Photojournalism is a branch of photography that uses the power of visuals to communicate a story. It has factors that differentiate itself from other forms of photography. This form is usually considered an effective way of communicating/disseminating information or telling stories to a diverse audience. Photos are considered visually appealing and compelling as compared to plain texts or articles.
A person who practices photojournalism is known as a photojournalist. A photojournalist's job is to tell a story with pictures. Their works get covered in publications, stand-alone features, etc. Photoblog serves as an important tool for them as their work is able to digitally penetrate and reach a larger set of audience. The job is no cakewalk, often photojournalists risk injury to document newsworthy events.
The power of photojournalism as a mass communication tool can be traced back to World War II when the photos taken then gave the readers across the world a sense of what was happening the world away. Today’s publication uses pictures not to just tell a story, but to create a connection with the public. Just like citizen journalism, photojournalism today is not restricted to photojournalists anymore. With the development of affordable and advanced camera equipment and the internet, photojournalism has paved its way among the masses with photos flooded across various social networking sites, instant messaging applications and blogs.
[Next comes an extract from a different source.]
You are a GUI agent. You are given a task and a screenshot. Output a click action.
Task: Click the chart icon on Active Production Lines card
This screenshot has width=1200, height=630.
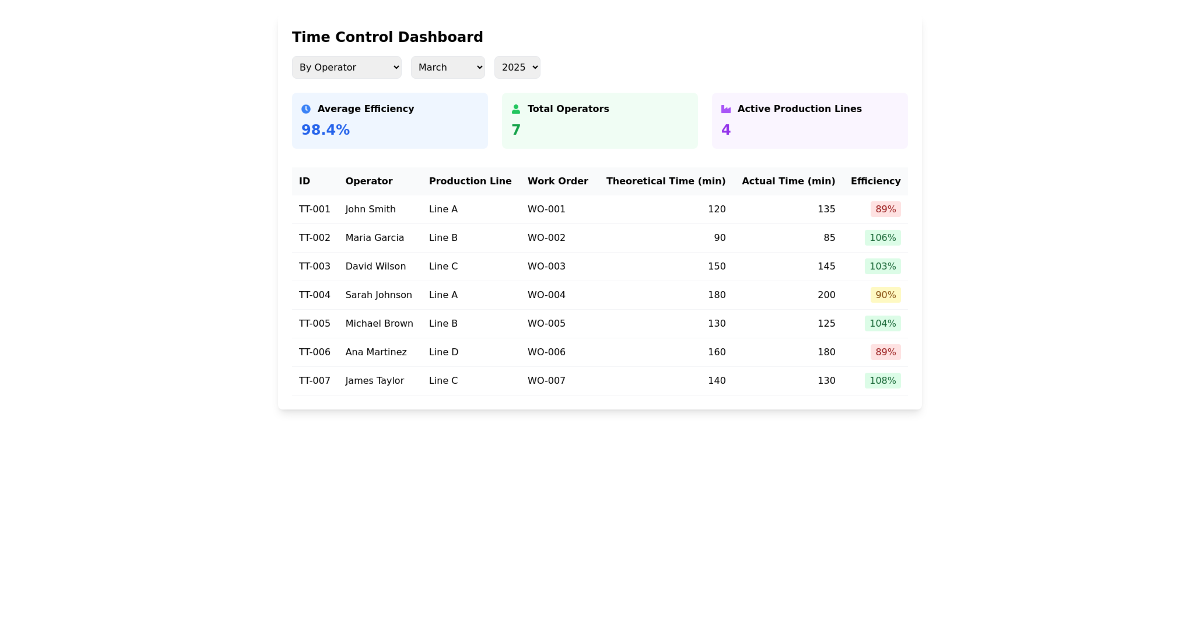725,108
GMB Akash is one of the famous photojournalists in the world. He is considered to be the first photojournalist from Bangladesh who threw light on the harsh living conditions of Bangladeshis. Growing up in a developing country filled with millions of impoverished people and abused children, GMB Akash had access to the darkest corner of the world for which he was passionate. He actively captures various shades of the place and posts it on Facebook, his blog (https://gmbakash.wordpress.com/profile/) and on Instagram and many other digital platforms. Talking about his profession he states that “Today, I count myself blessed, having become a photographer. To be able to articulate the experiences of the voiceless, to bring their identity to the forefront, gives meaning and purpose to my own life”. His work has covered sensitive areas like child abuse, prostitution, the condition of the patients in the asylums, etc. He has received 80 international awards, some highly prestigious awards like the first Bangladeshi to win The Young Reporters Award from the Scope Photo Festival in Paris (2004), World Press Photo Award (2009). His work has been featured in around 80 international publications like National Geographic, Vogue, Time, The New York Times, International Herald Tribune, and The Sunday Times.
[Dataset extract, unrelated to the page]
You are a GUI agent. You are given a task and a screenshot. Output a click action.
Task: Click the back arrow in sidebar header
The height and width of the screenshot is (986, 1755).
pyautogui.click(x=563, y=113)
Henri Cartier, Dorothea Lange, David Burnett, Philip Jones Griffith are some of the other few famous Photojournalists. Many of them are known to have risked their lives while some sought psychological help due to the events they had to witness in their lifetime. The code of ethics for photojournalist’s state they shall only document the event and shall not step in at an event of a crisis, they shall not help the victim, they shall not touch the subject, in short, and there is no space for personal emotions.